郭柏苍1,谢宪毅1,金立生1,戎辉2(),贺阳1,纪丙东1   

  1. 1.燕山大学车辆与能源学院,秦皇岛  066004
    2.中国汽车技术研究中心有限公司,天津  300300
  • 收稿日期:2021-05-24 修回日期:2021-08-15 出版日期:2021-11-25 发布日期:2021-11-22
  • 通讯作者: 戎辉 E-mail:ronghui@catarc.ac.cn
  • 基金资助:
    国家重点研发计划(2018YFB1600501);国家自然科学基金(52072333);河北省省级科技计划(E2020203092);河北省省级科技计划(20310801D);教育部2020年第一批产学合作协同育人项目(202001SJ05)

Braking Response Time Prediction Model Based on Multi-dimensional Driving Characteristics

Baicang Guo1,Xianyi Xie1,Lisheng Jin1,Hui Rong2(),Yang He1,Bingdong Ji1   

  1. 1.School of Vehicle and Energy,Yanshan University,Qinhuangdao  066004
    2.China Automotive Technology and Research Center Co. ,Ltd. ,Tianjin  300300
  • Received:2021-05-24 Revised:2021-08-15 Online:2021-11-25 Published:2021-11-22
  • Contact: Hui Rong E-mail:ronghui@catarc.ac.cn

摘要:

为了准确预测驾驶人的制动反应时间,建立了考虑差异化驾驶人特性的制动反应时间预测模型。以多种次任务驾驶行为作为差异化驾驶人特性的诱导因素设计了试验,在封闭的城市道路展开了实车试验并采集了制动反应时间数据,以自报式信息采集法获取了受试者的多维度驾驶特性变量数据,使用结构方程模型解构制动反应时间的影响因素并以路径系数优化BP神经网络权值,建立了基于SEM-BP神经网络的驾驶人制动反应时间预测模型。验证和测试结果表明,所提出的制动反应时间预测模型总体的回归R值大于0.9,总误差为0.032 4,有更好的预测精度和拟合性能,能够在考虑驾驶人多维度特性的同时降低网络收敛不稳定导致鲁棒性差的问题。

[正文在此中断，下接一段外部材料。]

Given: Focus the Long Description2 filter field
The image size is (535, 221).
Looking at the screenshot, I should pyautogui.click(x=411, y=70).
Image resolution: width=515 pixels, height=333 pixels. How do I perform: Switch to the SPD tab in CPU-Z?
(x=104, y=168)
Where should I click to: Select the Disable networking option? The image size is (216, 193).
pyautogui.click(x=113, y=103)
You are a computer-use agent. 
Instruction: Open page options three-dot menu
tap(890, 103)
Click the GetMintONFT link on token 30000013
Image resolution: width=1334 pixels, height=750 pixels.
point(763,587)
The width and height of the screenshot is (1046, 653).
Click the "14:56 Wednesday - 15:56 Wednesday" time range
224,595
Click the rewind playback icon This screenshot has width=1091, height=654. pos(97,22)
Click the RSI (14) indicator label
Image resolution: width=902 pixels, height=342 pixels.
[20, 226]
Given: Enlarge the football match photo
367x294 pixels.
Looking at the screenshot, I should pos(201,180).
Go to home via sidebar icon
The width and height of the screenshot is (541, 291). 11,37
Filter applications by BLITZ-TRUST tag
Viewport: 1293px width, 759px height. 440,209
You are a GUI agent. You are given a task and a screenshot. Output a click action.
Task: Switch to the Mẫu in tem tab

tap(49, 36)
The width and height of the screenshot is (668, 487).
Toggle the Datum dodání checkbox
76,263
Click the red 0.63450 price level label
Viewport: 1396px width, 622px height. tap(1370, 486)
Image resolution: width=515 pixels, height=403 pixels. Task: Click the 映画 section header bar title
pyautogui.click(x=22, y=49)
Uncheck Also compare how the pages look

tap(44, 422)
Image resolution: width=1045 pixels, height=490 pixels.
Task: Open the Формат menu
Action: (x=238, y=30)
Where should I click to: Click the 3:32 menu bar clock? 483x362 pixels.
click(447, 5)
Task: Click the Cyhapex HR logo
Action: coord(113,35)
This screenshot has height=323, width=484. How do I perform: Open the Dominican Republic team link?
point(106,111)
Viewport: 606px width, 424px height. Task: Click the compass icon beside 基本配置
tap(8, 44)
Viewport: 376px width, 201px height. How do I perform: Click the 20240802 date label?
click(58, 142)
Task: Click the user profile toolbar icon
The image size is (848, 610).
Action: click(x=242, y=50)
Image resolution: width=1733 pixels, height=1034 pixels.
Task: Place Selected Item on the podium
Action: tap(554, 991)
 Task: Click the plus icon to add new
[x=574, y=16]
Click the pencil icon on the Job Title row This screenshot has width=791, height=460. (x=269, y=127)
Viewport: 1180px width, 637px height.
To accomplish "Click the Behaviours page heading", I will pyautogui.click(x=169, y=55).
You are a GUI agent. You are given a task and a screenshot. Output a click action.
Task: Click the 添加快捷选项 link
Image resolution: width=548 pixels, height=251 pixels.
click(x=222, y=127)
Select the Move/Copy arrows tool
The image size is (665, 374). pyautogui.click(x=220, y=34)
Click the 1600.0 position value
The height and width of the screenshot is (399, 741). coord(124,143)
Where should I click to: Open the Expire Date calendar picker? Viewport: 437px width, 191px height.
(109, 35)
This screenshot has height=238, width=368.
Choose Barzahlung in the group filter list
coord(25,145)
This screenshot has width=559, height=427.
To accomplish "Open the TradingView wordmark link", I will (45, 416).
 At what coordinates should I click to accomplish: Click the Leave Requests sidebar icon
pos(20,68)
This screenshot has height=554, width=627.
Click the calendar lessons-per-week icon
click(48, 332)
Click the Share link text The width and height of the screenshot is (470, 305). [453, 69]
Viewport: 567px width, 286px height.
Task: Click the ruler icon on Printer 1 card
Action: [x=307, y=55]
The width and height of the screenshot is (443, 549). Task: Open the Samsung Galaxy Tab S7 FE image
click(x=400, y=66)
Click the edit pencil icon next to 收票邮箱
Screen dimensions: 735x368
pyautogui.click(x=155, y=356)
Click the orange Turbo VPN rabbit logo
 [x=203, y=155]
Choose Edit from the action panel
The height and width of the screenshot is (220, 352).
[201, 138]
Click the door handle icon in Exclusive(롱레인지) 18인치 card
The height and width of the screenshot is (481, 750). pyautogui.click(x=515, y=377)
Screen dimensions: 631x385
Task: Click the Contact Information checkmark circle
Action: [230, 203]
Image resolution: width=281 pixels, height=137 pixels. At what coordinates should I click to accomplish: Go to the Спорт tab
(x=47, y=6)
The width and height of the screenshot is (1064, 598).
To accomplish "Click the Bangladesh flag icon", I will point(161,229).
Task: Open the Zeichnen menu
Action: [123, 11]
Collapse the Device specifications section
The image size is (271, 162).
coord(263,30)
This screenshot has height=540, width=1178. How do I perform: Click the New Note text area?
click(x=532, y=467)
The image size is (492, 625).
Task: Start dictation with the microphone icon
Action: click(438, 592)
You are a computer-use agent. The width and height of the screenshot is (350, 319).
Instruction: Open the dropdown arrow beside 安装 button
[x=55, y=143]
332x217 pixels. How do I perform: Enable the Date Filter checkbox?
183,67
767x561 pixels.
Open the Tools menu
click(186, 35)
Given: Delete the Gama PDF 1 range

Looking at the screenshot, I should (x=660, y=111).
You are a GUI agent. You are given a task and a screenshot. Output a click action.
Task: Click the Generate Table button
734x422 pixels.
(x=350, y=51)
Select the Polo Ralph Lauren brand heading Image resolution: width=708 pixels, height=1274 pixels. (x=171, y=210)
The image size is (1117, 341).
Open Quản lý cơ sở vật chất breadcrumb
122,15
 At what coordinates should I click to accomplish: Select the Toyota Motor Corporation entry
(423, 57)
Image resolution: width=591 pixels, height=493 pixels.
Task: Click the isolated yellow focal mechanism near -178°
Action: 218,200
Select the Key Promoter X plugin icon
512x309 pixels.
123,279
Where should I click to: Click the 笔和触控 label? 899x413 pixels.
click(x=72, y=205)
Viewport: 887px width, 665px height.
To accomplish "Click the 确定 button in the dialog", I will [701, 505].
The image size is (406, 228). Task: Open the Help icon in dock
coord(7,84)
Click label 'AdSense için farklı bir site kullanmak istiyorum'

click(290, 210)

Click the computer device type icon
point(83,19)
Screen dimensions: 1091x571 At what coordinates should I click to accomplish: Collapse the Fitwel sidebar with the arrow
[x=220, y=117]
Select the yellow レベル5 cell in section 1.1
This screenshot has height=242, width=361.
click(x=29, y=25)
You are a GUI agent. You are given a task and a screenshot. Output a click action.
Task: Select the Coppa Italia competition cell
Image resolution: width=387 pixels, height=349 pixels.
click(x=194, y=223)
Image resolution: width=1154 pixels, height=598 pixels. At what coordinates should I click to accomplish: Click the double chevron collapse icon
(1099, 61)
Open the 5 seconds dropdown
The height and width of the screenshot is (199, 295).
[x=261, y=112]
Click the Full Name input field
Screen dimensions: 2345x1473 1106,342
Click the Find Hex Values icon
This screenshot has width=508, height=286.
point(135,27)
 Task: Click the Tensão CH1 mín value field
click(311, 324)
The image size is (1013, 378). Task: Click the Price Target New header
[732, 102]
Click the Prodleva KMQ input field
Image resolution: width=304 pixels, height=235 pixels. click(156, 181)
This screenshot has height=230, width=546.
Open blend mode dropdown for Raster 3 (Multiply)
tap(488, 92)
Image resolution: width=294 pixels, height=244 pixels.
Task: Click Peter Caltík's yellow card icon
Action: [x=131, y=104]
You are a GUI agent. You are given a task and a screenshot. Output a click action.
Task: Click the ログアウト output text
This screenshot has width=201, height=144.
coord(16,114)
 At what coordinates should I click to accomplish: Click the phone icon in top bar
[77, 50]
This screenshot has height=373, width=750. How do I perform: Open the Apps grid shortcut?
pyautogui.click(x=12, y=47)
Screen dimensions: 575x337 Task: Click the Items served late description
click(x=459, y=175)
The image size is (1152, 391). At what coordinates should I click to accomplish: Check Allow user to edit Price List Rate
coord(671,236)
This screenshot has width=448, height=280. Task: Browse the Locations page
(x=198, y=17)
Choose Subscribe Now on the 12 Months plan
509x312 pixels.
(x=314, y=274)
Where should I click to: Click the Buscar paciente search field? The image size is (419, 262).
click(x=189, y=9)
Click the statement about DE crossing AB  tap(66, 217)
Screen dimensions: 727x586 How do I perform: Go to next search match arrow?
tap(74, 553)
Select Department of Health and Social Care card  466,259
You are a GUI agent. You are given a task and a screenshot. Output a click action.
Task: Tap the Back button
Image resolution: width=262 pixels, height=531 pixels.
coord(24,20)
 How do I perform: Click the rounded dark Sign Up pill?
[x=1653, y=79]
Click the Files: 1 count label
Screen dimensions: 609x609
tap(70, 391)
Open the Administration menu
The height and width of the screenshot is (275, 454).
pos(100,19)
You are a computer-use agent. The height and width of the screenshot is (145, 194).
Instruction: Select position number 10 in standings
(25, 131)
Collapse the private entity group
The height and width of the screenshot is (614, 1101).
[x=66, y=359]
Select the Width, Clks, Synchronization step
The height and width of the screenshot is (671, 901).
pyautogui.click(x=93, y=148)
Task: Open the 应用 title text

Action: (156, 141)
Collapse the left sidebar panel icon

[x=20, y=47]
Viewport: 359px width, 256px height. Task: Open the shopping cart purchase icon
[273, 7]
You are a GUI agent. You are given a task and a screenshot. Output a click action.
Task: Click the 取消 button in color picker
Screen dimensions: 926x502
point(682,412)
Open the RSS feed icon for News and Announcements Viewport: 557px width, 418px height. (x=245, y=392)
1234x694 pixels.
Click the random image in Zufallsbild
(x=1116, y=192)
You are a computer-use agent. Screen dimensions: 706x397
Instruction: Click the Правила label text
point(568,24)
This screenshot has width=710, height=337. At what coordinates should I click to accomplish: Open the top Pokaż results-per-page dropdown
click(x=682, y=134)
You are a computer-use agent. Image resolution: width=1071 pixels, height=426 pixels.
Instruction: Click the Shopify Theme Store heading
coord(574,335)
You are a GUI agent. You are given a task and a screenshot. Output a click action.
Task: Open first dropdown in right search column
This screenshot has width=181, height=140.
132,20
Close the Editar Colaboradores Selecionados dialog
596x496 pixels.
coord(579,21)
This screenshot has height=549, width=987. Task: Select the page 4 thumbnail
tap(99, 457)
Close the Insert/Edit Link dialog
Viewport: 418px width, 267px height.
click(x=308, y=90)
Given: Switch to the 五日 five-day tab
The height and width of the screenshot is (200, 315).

关键词: 交通工程, 汽车人因工程, 制动反应时间, 驾驶人特性, 结构方程模型, BP神经网络

Abstract:

In order to accurately predict the driver's braking reaction time (BRT), a BRT prediction model based on the characteristics of differentiated drivers is built. The experiment is designed with multi task driving behavior as the inducing factors of differentiated driver characteristics, then the real vehicle experiment is carried out on closed urban road and the BRT data is collected. The drivers' multi-dimensional driving characteristics variable data is obtained by the self-reported information collection method. The structural equation model (SEM) is used to deconstruct the influencing factors of BRT and the path coefficients are used to optimize the weights of back propagation neural network (BPNN). Finally, a prediction model of BRT based on SEM-BPNN is established. The verification and test results show that the overall regression R value of the proposed BRT prediction model is greater than 0.9 and the total error is 0.032 4. It has better prediction accuracy and fitting performance, moreover, it can reduce the problem of poor robustness caused by unstable network convergence while considering the multi-dimensional characteristics of drivers.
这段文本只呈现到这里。